> [Goal] Rewrite all the items below, swapping "GUI agent" for "screen assistant" wherever it occurs and leaving everything else untouched.

___ Supplied data

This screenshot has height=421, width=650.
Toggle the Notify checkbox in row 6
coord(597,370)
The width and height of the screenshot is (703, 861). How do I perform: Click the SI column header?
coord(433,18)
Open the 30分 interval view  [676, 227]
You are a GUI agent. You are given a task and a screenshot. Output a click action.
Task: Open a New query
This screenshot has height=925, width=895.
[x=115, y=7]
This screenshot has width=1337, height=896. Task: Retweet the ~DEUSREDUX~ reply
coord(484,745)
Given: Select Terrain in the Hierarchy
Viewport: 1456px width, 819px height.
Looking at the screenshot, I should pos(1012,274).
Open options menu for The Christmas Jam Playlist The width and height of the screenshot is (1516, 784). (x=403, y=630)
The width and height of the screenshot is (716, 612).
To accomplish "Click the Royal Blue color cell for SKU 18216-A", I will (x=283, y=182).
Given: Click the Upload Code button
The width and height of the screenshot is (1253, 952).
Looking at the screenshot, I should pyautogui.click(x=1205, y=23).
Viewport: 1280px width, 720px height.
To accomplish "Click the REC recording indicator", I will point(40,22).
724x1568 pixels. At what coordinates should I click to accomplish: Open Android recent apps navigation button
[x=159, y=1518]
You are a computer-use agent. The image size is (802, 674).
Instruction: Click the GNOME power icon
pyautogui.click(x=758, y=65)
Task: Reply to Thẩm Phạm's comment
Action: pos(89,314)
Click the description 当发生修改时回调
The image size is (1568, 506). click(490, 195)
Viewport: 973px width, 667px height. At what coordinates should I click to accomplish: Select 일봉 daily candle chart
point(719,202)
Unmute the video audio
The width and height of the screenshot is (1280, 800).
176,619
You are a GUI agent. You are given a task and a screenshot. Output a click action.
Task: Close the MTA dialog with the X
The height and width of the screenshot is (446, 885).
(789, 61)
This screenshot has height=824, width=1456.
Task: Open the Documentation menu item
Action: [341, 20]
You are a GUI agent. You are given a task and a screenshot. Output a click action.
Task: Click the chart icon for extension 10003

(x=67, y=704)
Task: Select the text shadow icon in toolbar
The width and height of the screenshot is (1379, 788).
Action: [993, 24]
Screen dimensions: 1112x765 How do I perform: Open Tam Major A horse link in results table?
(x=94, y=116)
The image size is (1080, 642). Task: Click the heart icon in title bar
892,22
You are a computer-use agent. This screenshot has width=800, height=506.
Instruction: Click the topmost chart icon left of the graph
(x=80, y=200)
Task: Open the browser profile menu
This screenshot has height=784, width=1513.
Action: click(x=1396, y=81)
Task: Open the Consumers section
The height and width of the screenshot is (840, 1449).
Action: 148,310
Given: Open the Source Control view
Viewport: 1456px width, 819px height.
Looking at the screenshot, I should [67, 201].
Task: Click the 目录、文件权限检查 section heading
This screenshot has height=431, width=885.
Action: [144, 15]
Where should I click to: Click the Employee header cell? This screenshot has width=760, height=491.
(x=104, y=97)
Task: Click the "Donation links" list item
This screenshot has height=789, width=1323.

______

> [Task solution]
This screenshot has height=421, width=650.
Toggle the Notify checkbox in row 6
coord(597,370)
The width and height of the screenshot is (703, 861). How do I perform: Click the SI column header?
coord(433,18)
Open the 30分 interval view  [676, 227]
You are a screen assistant. You are given a task and a screenshot. Output a click action.
Task: Open a New query
This screenshot has height=925, width=895.
[x=115, y=7]
This screenshot has width=1337, height=896. Task: Retweet the ~DEUSREDUX~ reply
coord(484,745)
Given: Select Terrain in the Hierarchy
Viewport: 1456px width, 819px height.
Looking at the screenshot, I should pos(1012,274).
Open options menu for The Christmas Jam Playlist The width and height of the screenshot is (1516, 784). (x=403, y=630)
The width and height of the screenshot is (716, 612).
To accomplish "Click the Royal Blue color cell for SKU 18216-A", I will (x=283, y=182).
Given: Click the Upload Code button
The width and height of the screenshot is (1253, 952).
Looking at the screenshot, I should pyautogui.click(x=1205, y=23).
Viewport: 1280px width, 720px height.
To accomplish "Click the REC recording indicator", I will point(40,22).
724x1568 pixels. At what coordinates should I click to accomplish: Open Android recent apps navigation button
[x=159, y=1518]
You are a computer-use agent. The image size is (802, 674).
Instruction: Click the GNOME power icon
pyautogui.click(x=758, y=65)
Task: Reply to Thẩm Phạm's comment
Action: pos(89,314)
Click the description 当发生修改时回调
The image size is (1568, 506). click(490, 195)
Viewport: 973px width, 667px height. At what coordinates should I click to accomplish: Select 일봉 daily candle chart
point(719,202)
Unmute the video audio
The width and height of the screenshot is (1280, 800).
176,619
You are a screen assistant. You are given a task and a screenshot. Output a click action.
Task: Close the MTA dialog with the X
The height and width of the screenshot is (446, 885).
(789, 61)
This screenshot has height=824, width=1456.
Task: Open the Documentation menu item
Action: [341, 20]
You are a screen assistant. You are given a task and a screenshot. Output a click action.
Task: Click the chart icon for extension 10003

(x=67, y=704)
Task: Select the text shadow icon in toolbar
The width and height of the screenshot is (1379, 788).
Action: [993, 24]
Screen dimensions: 1112x765 How do I perform: Open Tam Major A horse link in results table?
(x=94, y=116)
The image size is (1080, 642). Task: Click the heart icon in title bar
892,22
You are a computer-use agent. This screenshot has width=800, height=506.
Instruction: Click the topmost chart icon left of the graph
(x=80, y=200)
Task: Open the browser profile menu
This screenshot has height=784, width=1513.
Action: click(x=1396, y=81)
Task: Open the Consumers section
The height and width of the screenshot is (840, 1449).
Action: 148,310
Given: Open the Source Control view
Viewport: 1456px width, 819px height.
Looking at the screenshot, I should [67, 201].
Task: Click the 目录、文件权限检查 section heading
This screenshot has height=431, width=885.
Action: [144, 15]
Where should I click to: Click the Employee header cell? This screenshot has width=760, height=491.
(x=104, y=97)
Task: Click the "Donation links" list item
This screenshot has height=789, width=1323.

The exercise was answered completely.